Step 2.3: allow gradient be 0 go to minimize O _f:

Wherein:

G = \frac{&PartialD; g}{&PartialD; V} = [\frac{&PartialD; g}{&PartialD; v_{1}}, . . ., \frac{&PartialD; g}{&PartialD; v_{N}}];

Step 2.4: except above-mentioned points, has KKT condition: Φ _iju _ij=0 He then, V is multiplied by the relevant position on the both sides of formula (11) and formula (12) respectively _ijand U _ij, can obtain:

(2(-U ^TX+U ^TUV)+G) _ijV _ij＝0， (13)，

2(-XV ^T+UVV ^T) _ijU _ij＝0 (14)，

Wherein:

\begin{matrix} G_{ij} = {(\frac{&PartialD; g}{&PartialD; v_{j}})}_{i} \\ = {(4 λ Σ_{k = 1}^{N} (p_{jk} - q_{jk}) (v_{j} - v_{k}) {(1 + {| | v_{j} - v_{k} | |}^{2})}^{- 1})}_{i} \\ = {(4 λ Σ_{k = 1}^{N} \frac{p_{jk} v_{j} - q_{jk} v_{j} - p_{jk} v_{k} + q_{jk} v_{k}}{1 + {| | v_{j} - v_{k} | |}^{2}})}_{i} \\ = 4 λ Σ_{k = 1}^{N} \frac{p_{jk} V_{ij} - q_{jk} V_{ij} - p_{ik} V_{ik} + q_{jk} V_{ik}}{1 + {| | v_{j} - v_{k} | |}^{2}} . \end{matrix};

Step 2.5: have following update rule to arbitrary i and j:

V_{ij} &LeftArrow; \frac{{(U^{T} X)}_{ij} + 2 λ Σ_{k = 1}^{N} \frac{p_{jk} V_{ik} + q_{jk} V_{ij}}{1 + {| | v_{j} - v_{k} | |}^{2}}}{{(U^{T} UV)}_{ij} + 2 λ Σ_{k = 1}^{N} \frac{p_{jk} V_{ij} + q_{jk} V_{ik}}{1 + {| | v_{j} - v_{k} | |}^{2}}} V_{ij} - - - (15),

U_{ij} &LeftArrow; \frac{{({XV}^{T})}_{ij}}{{({UVV}^{T})}_{ij}} U_{ij} - - - (16),

Wherein, all elements in U and V is all positive number; And the dullness the upgrading objective function each time not increasing property of U or V.

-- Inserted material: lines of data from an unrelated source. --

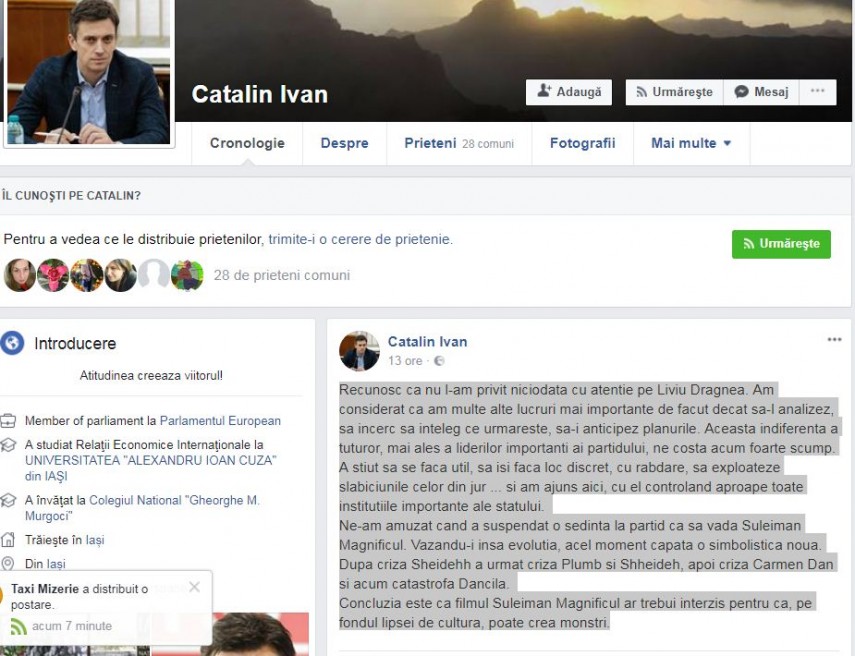Click the post audience globe icon
The image size is (855, 656).
pos(439,361)
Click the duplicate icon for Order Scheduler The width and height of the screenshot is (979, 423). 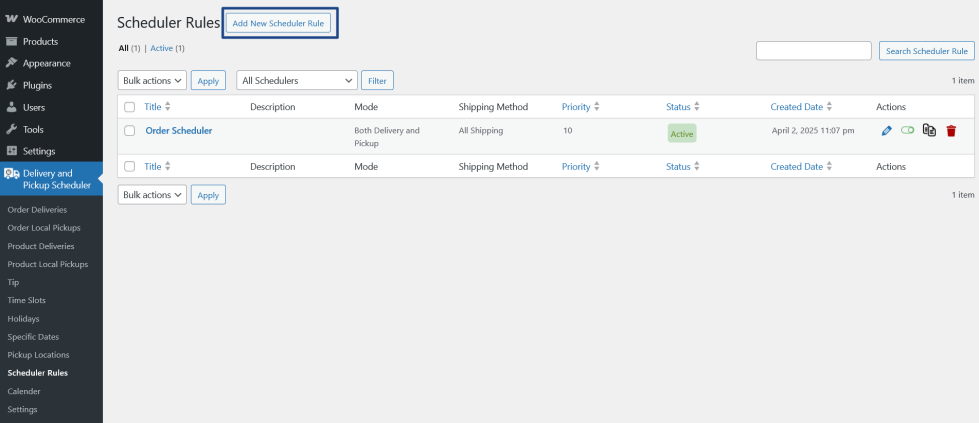tap(929, 131)
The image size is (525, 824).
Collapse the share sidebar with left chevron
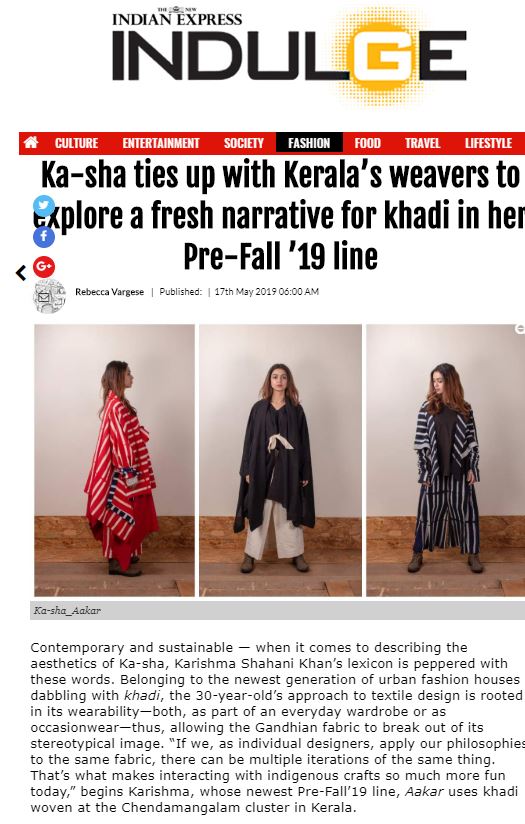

Step 3: threshold value be set and low-dimensional real number performance in training set is converted to binary code, calculating the Hash codes of test sample book with probability statistics disaggregated model logistic regression, namely form hash function by following concrete steps:

Step 3.1: base U=[u _id] ∈ R ^{m × D}with low-dimensional matrix V=[u _jd] ∈ R ^{d × N}, wherein d < < D _i, i=1 ..., n, obtains from formula (15) and formula (16), then needs to arrange threshold value and low-dimensional real number is showed V=[v ₁..., v _n] convert binary code to, if in vector v _nin f element larger than threshold value, this real number value is just set to 1, otherwise is 0, wherein f=1 ..., d and n=1 ..., N;

Step 3.2: from the principle of quantity of information, by a uniform probability distribution, information source can arrive a maximum entropy; Especially, if the entropy of the code in data is very little, whole file can be mapped on a fraction of code; For guaranteeing the efficiency of semantic Hash, making semantic hash algorithm accomplish entropy maximization, and meeting entropy maximization principle, use v _pintermediate value as v _pthe threshold value of middle element, have half numerical value to be set as 1, half is set to 0 in addition, by the method, real number yardage is counted as binary code;

Step 3.3: from above process, can obtain the binary code of training intensive data; For making a new sample, directly obtain hash function, in the process, due to the environment of binary code, in test sample book, probability of use statistical classification model-logistic regression calculates Hash codes; Before obtaining logistic regression function, binary code representation is become wherein and n=1 ..., N; Training sample is expressed as thus correlation regression matrix Θ based on d × d is expressed as logistic regression function is expressed as:

Y is 1 or is 0; Relevant regression matrix function is defined as:

Wherein 1 be N × 1 matrix, for avoiding the regularization term of over-fitting in logistic regression;

Step 3.4: can minimize to find parameter Θ, use Gradient Descent and repeatedly upgrade the mode of each parameter, more new formula is as follows:

More new formula can be worked as with between difference arrive convergence, then obtain regression matrix Θ;

Step 3.5: finally by linear mapping matrix the low-dimensional obtaining real number represents, because be sigmoid function, the Hash codes for new sample is expressed as:

Wherein: illustrate each input all get nearest integer function, defining binary threshold value is 0.5; If from bit be greater than 0.5, can 1 be expressed as, otherwise be 0; Obtain the SSPH code of training sample and test sample book thus, wherein the search method flow process of SSPH is expressed as follows:

Random structure conformal Hash search method (SSPH), input:

One group of training matrix:

X = {x_{i} &Element; R^{d}}_{i = 1}^{n};

D is the target dimension of Hash codes;

To the learning rate α of logistic regression;

Regularization parameter { δ, λ };

Export: basis matrix U and regression matrix Θ;

One is calculate basis matrix U and low-dimensional matrix V with formula (15) and formula (16);

Two is until convergence;

Three is obtain regression matrix Θ from formula (20), is coded in definition in formula (21) to the SSPH of a sample.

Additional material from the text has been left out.